We can see the fruits of their wisdom in the income generated from the investments held in our permanent trusts. Much has been made in the news about our investment income, which is expected to be the largest source of revenue this year. But what does that really mean? This biennium alone, every Wyoming taxpayer can thank Wyoming’s Treasurer for the investment portfolio reducing the overall tax burden. For example, the investment earnings for the general fund from Wyoming’s portfolio is anticipated to reach $913.7 million in the upcoming biennium. This is $913.7 million that Wyoming taxpayers will not pay.
Wyoming’s savings are not idle. They are invested and their earnings are a powerful diversifier to the volatility of a commodity driven economy. To further this service and to honor the conscientiousness of our forebears, I am recommending permanent savings of $250 million to protect against hard times and to benefit Wyoming’s future taxpayers.

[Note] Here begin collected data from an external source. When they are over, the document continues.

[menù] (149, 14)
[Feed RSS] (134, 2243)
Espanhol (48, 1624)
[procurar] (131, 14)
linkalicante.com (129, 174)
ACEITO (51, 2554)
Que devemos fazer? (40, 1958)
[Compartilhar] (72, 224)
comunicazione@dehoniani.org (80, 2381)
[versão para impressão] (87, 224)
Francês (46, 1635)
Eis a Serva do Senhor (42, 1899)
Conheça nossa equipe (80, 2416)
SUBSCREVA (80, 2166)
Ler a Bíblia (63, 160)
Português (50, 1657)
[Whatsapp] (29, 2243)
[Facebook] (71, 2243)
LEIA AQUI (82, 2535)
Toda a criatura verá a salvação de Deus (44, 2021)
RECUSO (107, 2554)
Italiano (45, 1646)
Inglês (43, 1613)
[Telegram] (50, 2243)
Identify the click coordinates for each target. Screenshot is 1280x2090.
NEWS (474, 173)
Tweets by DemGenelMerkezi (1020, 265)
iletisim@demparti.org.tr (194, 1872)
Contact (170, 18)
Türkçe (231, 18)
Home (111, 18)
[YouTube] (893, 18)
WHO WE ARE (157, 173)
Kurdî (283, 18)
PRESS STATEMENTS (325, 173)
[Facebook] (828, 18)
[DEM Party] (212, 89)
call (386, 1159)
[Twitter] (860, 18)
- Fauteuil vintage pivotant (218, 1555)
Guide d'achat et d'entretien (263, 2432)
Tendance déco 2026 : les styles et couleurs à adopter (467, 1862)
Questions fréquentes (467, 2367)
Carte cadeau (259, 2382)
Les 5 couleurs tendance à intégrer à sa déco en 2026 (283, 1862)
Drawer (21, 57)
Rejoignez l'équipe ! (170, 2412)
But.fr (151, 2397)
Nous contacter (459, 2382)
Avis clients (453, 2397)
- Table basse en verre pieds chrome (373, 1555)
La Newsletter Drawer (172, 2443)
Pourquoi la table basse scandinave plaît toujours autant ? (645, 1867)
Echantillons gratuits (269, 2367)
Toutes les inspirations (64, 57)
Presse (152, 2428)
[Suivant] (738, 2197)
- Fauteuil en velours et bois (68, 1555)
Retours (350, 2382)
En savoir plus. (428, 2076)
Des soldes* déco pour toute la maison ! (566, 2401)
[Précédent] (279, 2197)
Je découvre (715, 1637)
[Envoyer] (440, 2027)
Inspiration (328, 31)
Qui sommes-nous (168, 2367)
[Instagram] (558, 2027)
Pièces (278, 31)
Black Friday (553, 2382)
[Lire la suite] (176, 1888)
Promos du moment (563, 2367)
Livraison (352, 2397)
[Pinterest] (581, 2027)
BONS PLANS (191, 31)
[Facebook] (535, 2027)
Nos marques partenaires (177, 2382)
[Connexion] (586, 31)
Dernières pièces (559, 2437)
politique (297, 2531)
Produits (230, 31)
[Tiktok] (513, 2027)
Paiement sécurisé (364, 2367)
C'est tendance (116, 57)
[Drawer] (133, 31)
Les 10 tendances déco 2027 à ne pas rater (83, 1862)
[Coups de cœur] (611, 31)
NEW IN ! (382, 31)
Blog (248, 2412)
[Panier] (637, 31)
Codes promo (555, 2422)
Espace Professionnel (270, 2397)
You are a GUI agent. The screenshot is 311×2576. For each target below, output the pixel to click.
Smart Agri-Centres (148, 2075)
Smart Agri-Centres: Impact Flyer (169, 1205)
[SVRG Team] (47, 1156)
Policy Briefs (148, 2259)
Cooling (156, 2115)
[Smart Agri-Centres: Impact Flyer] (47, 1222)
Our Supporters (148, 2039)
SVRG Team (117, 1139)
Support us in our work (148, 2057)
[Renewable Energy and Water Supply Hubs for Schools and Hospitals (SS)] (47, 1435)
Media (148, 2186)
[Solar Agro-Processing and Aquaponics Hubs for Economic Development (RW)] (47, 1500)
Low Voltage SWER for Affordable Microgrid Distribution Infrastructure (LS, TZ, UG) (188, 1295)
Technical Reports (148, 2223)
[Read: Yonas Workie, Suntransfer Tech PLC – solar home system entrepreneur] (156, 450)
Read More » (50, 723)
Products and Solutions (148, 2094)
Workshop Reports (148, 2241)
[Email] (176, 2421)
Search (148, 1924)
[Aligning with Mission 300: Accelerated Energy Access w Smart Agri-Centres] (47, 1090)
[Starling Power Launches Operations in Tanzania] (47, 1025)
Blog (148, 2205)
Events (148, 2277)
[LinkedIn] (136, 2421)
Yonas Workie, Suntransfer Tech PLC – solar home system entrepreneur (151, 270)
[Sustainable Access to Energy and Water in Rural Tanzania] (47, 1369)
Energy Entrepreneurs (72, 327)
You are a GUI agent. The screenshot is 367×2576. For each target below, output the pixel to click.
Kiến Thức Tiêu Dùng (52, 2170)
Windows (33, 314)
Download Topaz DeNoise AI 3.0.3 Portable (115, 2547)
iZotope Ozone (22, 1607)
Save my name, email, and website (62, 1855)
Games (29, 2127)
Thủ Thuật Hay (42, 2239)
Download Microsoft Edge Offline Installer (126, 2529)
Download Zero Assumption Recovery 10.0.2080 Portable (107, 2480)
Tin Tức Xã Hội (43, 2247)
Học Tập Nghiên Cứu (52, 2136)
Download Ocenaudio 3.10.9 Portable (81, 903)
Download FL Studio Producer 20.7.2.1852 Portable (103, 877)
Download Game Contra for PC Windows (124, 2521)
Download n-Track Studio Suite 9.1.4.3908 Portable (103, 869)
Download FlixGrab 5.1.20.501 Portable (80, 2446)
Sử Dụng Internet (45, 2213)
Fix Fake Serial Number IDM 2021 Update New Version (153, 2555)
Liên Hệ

"The art of effective listening is essential to clear communication."
- James Cash Penney, Founder JC Penney Company, Kemmerer, WY
Some suggest this is the time to cash in, take care of ourselves, and stop worrying about Wyoming’s future or our children. These are the actions that seemingly guided our nation for the last couple of decades as Washington D.C. piled up debt without regard to consequence. This generation has already benefitted more than any other from our predecessors' efforts; even worse, we have borrowed more from our children than any other in history. This should not be the template for Wyoming. It certainly has not been to date.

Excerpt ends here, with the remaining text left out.